Eine unheilige Praxis
Die
Folge: An den Mittelschulen drücken Jugendliche die Schulbank, die in einer
Lehre besser aufgehoben wären, während intellektuell begabte einen anderen Weg
wählen. Davon profitierten weder das Gymnasium noch die Berufsbildung. Lösungen
für dieses Dilemma gäbe es kaum, schreibt Stamm, aber eine Vision: Die Schulen
bräuchten Potenzialanalysen, die sowohl handwerkliche Neigungen als auch
akademische Fähigkeiten sichtbar machten. «Dann würde auch die unheilige Praxis
ein Ende finden, Unterschichtskinder in die Berufsbildung zu schicken, mit der
Begründung, die Eltern könnten ihnen ja doch nicht helfen.»
Zwar
legt der neue Lehrplan 21 einen Fokus auf die Berufswahl, indem Schüler ihr
Persönlichkeitsprofil samt Fähigkeiten und Interessen kennen lernen, wie es im
Lehrplan heisst. Doch das dürfte kaum reichen.
Stefan
Wolter, Direktor der Schweizerischen Koordinationsstelle für Bildungsforschung,
befürwortet deshalb die Potenzialanalyse, sieht aber in einer obligatorischen
Gymi-Aufnahmeprüfung die bessere Lösung. In den meisten Kantonen entscheiden
Vornoten und Lehrer über den Zutritt an die Mittelschule. Prüfungen werden nur
noch in wenigen Kantonen abgelegt, beispielsweise in St.

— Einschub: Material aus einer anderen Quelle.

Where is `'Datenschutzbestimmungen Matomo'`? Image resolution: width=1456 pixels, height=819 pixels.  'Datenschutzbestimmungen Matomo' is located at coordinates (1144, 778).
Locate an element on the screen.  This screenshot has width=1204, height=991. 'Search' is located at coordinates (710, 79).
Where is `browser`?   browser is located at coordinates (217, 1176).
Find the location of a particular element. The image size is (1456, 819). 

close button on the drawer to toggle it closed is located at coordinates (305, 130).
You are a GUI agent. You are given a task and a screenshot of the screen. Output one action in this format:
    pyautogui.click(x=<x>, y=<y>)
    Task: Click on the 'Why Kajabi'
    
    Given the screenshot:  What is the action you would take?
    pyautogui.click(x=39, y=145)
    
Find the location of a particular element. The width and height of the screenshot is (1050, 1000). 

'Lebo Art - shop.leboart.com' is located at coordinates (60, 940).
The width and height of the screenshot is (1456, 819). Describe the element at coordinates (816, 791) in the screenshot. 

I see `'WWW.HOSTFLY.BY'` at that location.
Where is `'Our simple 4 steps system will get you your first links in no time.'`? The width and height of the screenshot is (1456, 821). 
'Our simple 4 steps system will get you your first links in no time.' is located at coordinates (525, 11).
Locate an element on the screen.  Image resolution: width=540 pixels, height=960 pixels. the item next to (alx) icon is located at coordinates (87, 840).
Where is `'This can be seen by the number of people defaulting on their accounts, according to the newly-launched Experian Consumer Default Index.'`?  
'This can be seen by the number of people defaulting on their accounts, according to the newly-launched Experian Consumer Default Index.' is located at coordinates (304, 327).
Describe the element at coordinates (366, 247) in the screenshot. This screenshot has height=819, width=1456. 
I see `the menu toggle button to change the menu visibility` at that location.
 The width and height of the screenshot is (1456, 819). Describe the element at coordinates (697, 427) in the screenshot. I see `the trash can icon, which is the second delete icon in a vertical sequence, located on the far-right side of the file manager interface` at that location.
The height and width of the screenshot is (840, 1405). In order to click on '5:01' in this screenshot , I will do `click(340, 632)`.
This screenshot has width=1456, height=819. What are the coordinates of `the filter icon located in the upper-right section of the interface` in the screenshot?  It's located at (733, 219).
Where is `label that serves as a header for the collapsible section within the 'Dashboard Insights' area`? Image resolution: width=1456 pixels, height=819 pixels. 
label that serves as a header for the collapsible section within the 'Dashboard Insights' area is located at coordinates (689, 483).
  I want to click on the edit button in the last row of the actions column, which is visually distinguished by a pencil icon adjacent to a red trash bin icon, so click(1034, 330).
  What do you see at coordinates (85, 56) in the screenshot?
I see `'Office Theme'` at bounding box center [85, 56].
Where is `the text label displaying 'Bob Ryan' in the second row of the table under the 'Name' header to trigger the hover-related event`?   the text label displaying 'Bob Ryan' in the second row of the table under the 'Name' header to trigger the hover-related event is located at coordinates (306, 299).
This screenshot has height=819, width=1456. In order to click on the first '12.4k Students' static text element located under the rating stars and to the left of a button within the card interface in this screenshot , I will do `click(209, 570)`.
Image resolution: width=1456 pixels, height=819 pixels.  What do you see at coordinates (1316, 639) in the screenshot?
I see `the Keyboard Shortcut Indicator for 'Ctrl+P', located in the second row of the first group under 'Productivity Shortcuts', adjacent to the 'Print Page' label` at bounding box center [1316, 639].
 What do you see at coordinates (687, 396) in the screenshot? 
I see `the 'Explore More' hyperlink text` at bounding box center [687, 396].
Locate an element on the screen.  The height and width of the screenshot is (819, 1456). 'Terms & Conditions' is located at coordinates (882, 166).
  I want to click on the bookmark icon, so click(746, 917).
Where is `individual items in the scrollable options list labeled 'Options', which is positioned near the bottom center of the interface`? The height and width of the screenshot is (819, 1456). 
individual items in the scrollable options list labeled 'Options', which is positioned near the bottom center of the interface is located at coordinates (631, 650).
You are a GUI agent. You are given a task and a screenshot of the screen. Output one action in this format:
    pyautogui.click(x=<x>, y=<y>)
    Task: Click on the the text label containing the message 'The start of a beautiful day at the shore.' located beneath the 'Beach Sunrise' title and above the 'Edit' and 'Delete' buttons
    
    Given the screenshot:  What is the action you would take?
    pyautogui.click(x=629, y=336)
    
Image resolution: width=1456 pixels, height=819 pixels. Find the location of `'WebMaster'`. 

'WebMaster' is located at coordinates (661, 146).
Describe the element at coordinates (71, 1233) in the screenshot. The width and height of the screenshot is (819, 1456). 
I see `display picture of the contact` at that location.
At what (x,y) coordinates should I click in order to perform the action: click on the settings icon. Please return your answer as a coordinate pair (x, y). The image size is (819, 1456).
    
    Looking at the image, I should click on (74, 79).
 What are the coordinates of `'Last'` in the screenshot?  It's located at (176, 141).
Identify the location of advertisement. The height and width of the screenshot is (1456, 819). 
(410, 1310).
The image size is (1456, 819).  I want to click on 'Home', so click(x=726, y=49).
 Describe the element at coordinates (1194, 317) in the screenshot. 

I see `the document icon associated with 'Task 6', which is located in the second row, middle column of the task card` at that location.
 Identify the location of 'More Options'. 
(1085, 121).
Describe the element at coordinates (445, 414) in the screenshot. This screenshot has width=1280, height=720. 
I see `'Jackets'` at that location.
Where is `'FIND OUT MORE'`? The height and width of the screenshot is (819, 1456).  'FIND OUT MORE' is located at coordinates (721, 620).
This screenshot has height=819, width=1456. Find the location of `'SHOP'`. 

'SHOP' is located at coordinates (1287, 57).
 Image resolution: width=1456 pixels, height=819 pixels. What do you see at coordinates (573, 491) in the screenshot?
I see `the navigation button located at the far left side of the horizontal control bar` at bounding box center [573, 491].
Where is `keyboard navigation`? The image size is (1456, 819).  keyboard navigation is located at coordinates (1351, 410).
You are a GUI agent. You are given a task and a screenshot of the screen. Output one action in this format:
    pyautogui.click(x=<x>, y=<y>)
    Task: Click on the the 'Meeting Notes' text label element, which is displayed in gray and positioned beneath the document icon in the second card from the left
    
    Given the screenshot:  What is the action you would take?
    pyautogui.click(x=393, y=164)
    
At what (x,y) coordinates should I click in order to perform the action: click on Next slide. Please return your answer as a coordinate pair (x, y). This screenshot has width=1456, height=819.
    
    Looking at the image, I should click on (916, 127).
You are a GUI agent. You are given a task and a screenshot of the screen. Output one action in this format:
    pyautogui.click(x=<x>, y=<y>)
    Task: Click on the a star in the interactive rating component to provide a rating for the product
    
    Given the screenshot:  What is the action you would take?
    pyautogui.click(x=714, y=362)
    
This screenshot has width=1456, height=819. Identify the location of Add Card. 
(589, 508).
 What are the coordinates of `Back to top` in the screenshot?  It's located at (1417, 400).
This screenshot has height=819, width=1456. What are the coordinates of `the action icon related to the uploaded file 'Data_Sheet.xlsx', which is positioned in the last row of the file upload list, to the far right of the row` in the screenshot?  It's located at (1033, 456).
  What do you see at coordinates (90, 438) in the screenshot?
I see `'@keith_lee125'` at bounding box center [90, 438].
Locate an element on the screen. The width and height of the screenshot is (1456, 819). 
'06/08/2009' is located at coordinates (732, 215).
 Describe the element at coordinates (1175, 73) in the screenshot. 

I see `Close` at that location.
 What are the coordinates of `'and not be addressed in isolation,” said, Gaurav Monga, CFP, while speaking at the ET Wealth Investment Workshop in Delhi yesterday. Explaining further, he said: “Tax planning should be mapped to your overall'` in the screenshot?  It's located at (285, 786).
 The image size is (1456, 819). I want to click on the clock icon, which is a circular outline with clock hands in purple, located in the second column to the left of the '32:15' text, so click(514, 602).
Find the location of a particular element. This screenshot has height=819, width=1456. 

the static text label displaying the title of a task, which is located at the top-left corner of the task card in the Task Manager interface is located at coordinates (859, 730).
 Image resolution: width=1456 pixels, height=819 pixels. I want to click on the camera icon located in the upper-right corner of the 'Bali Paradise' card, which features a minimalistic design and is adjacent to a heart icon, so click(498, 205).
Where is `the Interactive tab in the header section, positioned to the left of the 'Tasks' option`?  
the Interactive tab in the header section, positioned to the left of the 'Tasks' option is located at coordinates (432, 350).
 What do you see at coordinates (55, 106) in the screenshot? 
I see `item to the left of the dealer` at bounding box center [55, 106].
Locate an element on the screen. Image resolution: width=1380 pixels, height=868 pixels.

Gallen. Dort ist
die Maturaquote zwar tiefer, St. Galler Schüler fallen dafür deutlich
weniger oft aus der Probezeit und haben auch später im Studium weniger Mühe.
«Aufnahmeprüfungen
zeigen am fairsten, ob jemand für die Mittelschule geeignet ist oder nicht»,
sagt Stefan Wolter. Ausserdem würde eine Aufnahmeprüfung gemäss Umfragen bei
der Mehrheit der Bevölkerung auf viel Goodwill stossen.
«Ein fatales Zeichen»
Vertreter
der Wirtschaft warnen allerdings davor, die meisten schulisch begabten Kinder
Richtung Gymnasium zu schieben. Schon heute bleiben viele Lehrstellen
unbesetzt. «Es wäre ein fatales Zeichen, wenn es heissen würde, intelligente
Schüler gehen ans Gymi, die anderen in die Berufslehre», sagt Rudolf Minsch,
zuständig für Bildungspolitik beim Wirtschaftsdachverband Economiesuisse.
Diesen Fehler habe bereits Deutschland begangen, dabei sei das duale
Bildungssystem eine der Schweizer Stärken. Auch mit der Berufsmatur und den
Fachhochschulen sei eine akademische Karriere möglich. Zudem seien Lehren zum
Polymechaniker oder Informatiker intellektuell gleichermassen herausfordernd
wie das Gymnasium.
Lehrbetriebe
dürfen in den kommenden Jahren aber ohnehin auf mehr Lehrlinge hoffen. Die
sinkenden Schülerzahlen hatten die Besetzung der Lehrstellen in den vergangenen
Jahren erschwert, doch damit ist nun Schluss. Die demografische Entwicklung zeigt
in die andere Richtung. «Wir haben den Tiefpunkt durchschritten», sagt
Bildungsökonom Wolter. In ein, zwei Jahren werde es wieder gleich viele
Lehrlinge wie Lehrstellen geben.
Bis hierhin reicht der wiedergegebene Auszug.